Academics Cyrus Tata and Fergus McNeill are unlikely to be on Justice Secretary Michael Matheson's Christmas card list.

Over recent months, in a string of appearances before Holyrood's Justice Committee, they have relentlessly criticised the SNP's bid to scrap automatic early release for long term criminals, which would deliver on a manifesto commitment and provide a handy riposte to arguments the Nats are soft on crime.

Their analysis proved so effective that the Government came back with watered down proposals, that didn't actually end automatic early release at all. Was it enough to satisfy the boffins, who made a return appearance to the committee this week to discuss the revised proposals?

As they took their seats, convenor Christine Grahame had their measure.

"I've got a feeling there's fight in these gentlemen, I can see it in their faces," the Holyrood veteran observed, before the pair spent the next 45 minutes gleefully tearing apart Matheson's plan.

Observers noted Nicola Sturgeon's regular visits to London ahead of the General Election. Some remarked that she may as well buy a house in the UK capital.

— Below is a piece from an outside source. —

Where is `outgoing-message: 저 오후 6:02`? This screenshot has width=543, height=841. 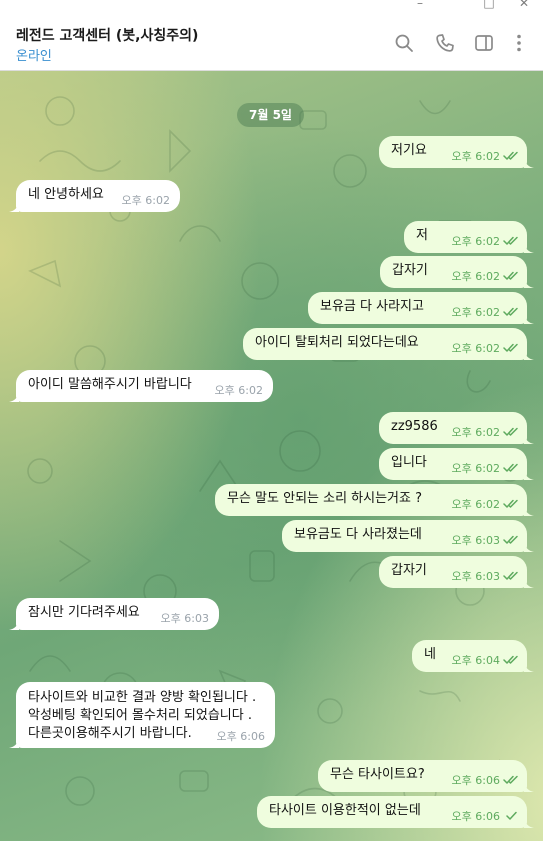
outgoing-message: 저 오후 6:02 is located at coordinates (469, 237).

Not that it did her any harm, with her party winning a historic landslide in the subsequent vote. Following a few photo-ops in the wake of the election, the jetsetting rather dried up.

Her next big trip though, it has emerged, will be to the US. The FM will travel to the United States next month to promote Scotland as "a great place to live, visit, do business, study and invest". Much of her time will be spent in Washington DC.

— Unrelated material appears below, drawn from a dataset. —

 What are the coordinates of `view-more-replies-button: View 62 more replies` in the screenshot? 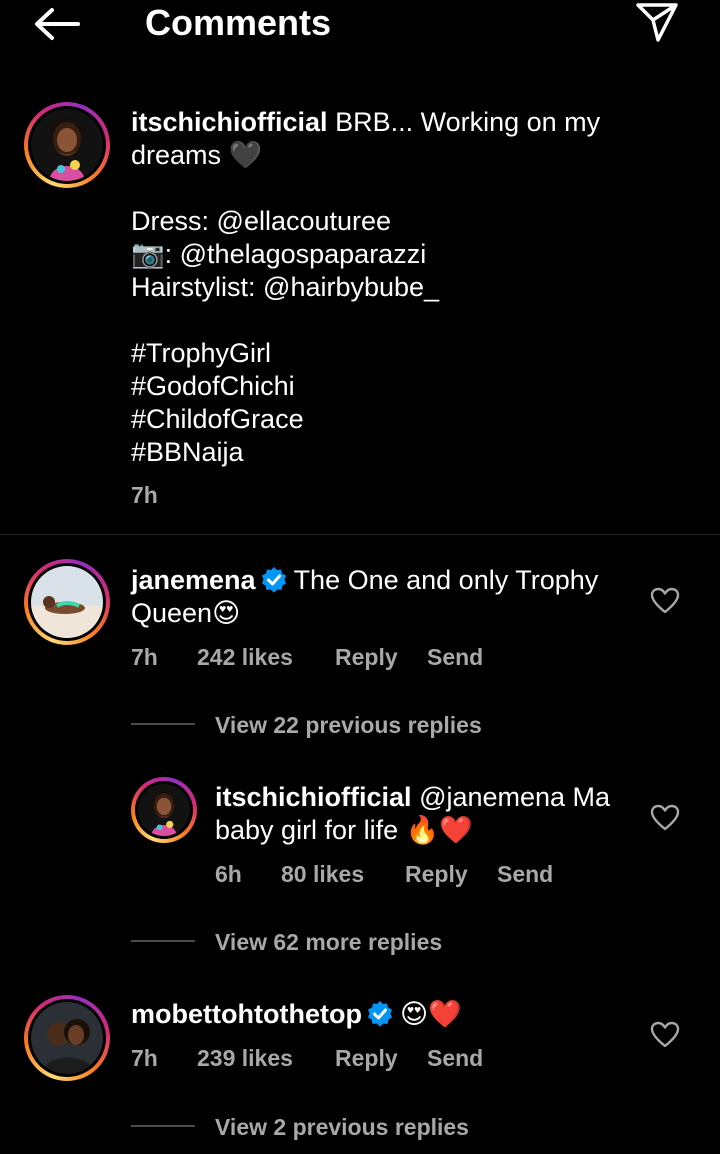 It's located at (328, 942).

Should a certain Hillary Rodham Clinton be worried?

There was an unusual "embarrassing dads" moment at Tuesday's education committee when Dr Alasdair Allan, the Learning Minister, was quizzed by MSPs about this year's Higher maths exam.

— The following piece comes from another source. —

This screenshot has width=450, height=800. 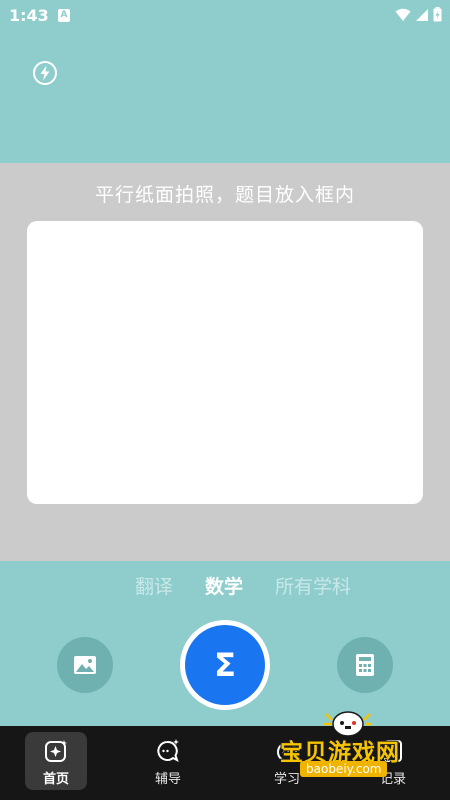 I want to click on tab-math: 数学, so click(x=224, y=586).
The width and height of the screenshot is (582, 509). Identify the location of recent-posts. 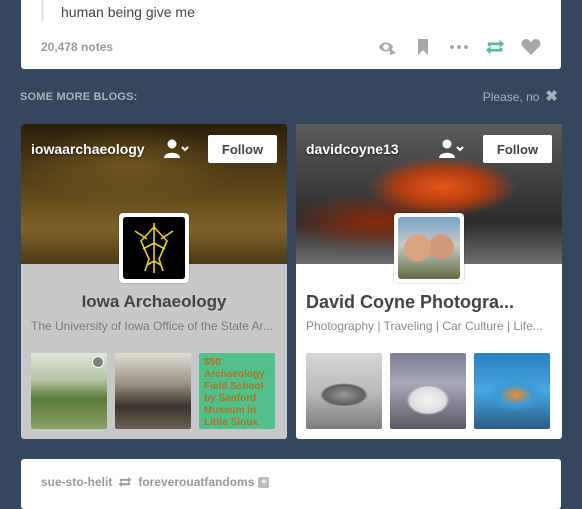
(432, 391).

Thousands of pupils have signed a petition complaining it was too difficult and committee convener Stewart Maxwell took up the issue.

"Being a father of a daughter who has just sat Higher maths and who feels exactly the same as many pupils did that it seemed to be, in some questions at least, a test of English interpretation before it was a test of Higher maths knowledge," he began, before beating a hasty retreat after noticing a mortified look from a teenager sitting in the public gallery.

"We are straying slightly from the point so I will move on given that that was a very personal intervention on my part and she is sitting behind you minister... I can see her face now."

The SNP's environmental credentials took a hit this week, after their MPs decided to wear while roses to Scotland in the Commons.

The flower, the party explained, were worn in tribute to Hugh McDiarmid, who wrote a poem called The Little White Rose of Scotland.

So which part of Scotland did they come from? None, it emerged.

Apparently, they were flown in (by a local florist) from Africa.